== BLOCO DE TEXTO

Nos países líderes da manufatura avançada – Alemanha e Estados Unidos – esse processo foi marcante e, de certo modo, exemplar para o restante do mundo. O modelo alemão de universidade de pesquisa atravessou o Atlântico e inspirou a criação das primeiras instituições americanas em que essa vocação era central. Chicago, Clark e Johns Hopkins abriram a temporada. Outras nasceriam com a mesma estrela – e mesmo os antigos e clássicos colleges coloniais, como Yale, Harvard e Princeton, fariam essa passagem. Nos Estados Unidos, as universidades nucleariam uma verdadeira máquina de descoberta e inovação, competindo com a matriz germânica e, em certos momentos, alimentando-se de seus quadros, como aconteceu com a migração de cientistas e engenheiros europeus no entre-guerras e no período imediato à Segunda Guerra Mundial.
Mas a presença das universidades na decolagem do desenvolvimento econômico não se deu apenas através da pesquisa – ou da sua disseminação através de atividades de extensão. Ela também se traduziu na formação de um verdadeiro exército de profissionais de alto nível, prontos a conduzir fábricas, usinas de energia, explorações geológicas, aparatos de governo e tudo aquilo que se pode imaginar em uma sociedade complexa.

====

Pode citar, palavra por palavra, o trecho do texto acima sobre as universidades de pesquisa que começa com as palavras contendo "Nos países líderes" e termina em "Segunda Guerra Mundial."?

== INFORMAÇÕES EXIBIDAS

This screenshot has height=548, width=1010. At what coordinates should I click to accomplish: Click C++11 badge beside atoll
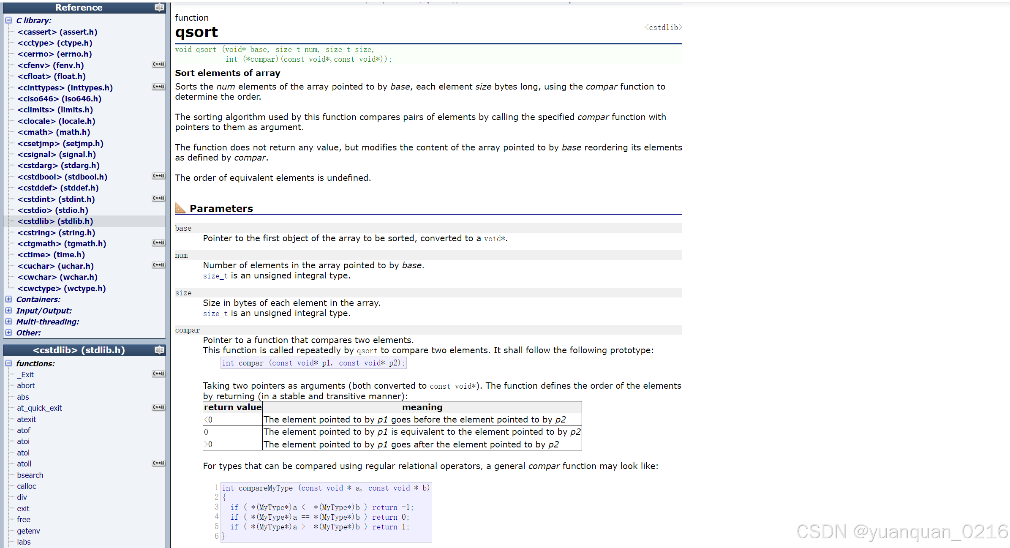click(158, 463)
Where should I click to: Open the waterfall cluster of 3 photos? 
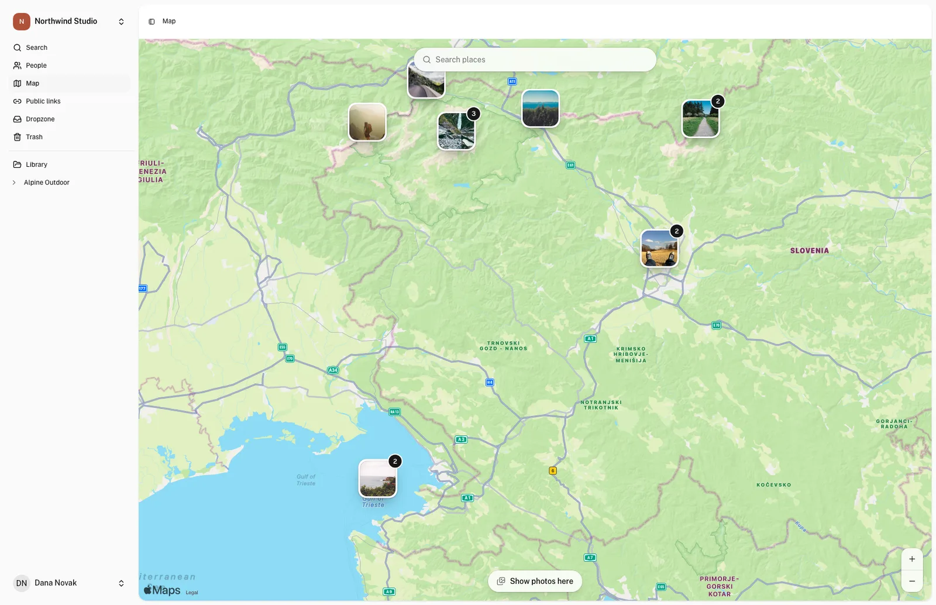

====

* RESPOSTA ESCRITA *
Nos países líderes da manufatura avançada – Alemanha e Estados Unidos – esse processo foi marcante e, de certo modo, exemplar para o restante do mundo. O modelo alemão de universidade de pesquisa atravessou o Atlântico e inspirou a criação das primeiras instituições americanas em que essa vocação era central. Chicago, Clark e Johns Hopkins abriram a temporada. Outras nasceriam com a mesma estrela – e mesmo os antigos e clássicos colleges coloniais, como Yale, Harvard e Princeton, fariam essa passagem. Nos Estados Unidos, as universidades nucleariam uma verdadeira máquina de descoberta e inovação, competindo com a matriz germânica e, em certos momentos, alimentando-se de seus quadros, como aconteceu com a migração de cientistas e engenheiros europeus no entre-guerras e no período imediato à Segunda Guerra Mundial.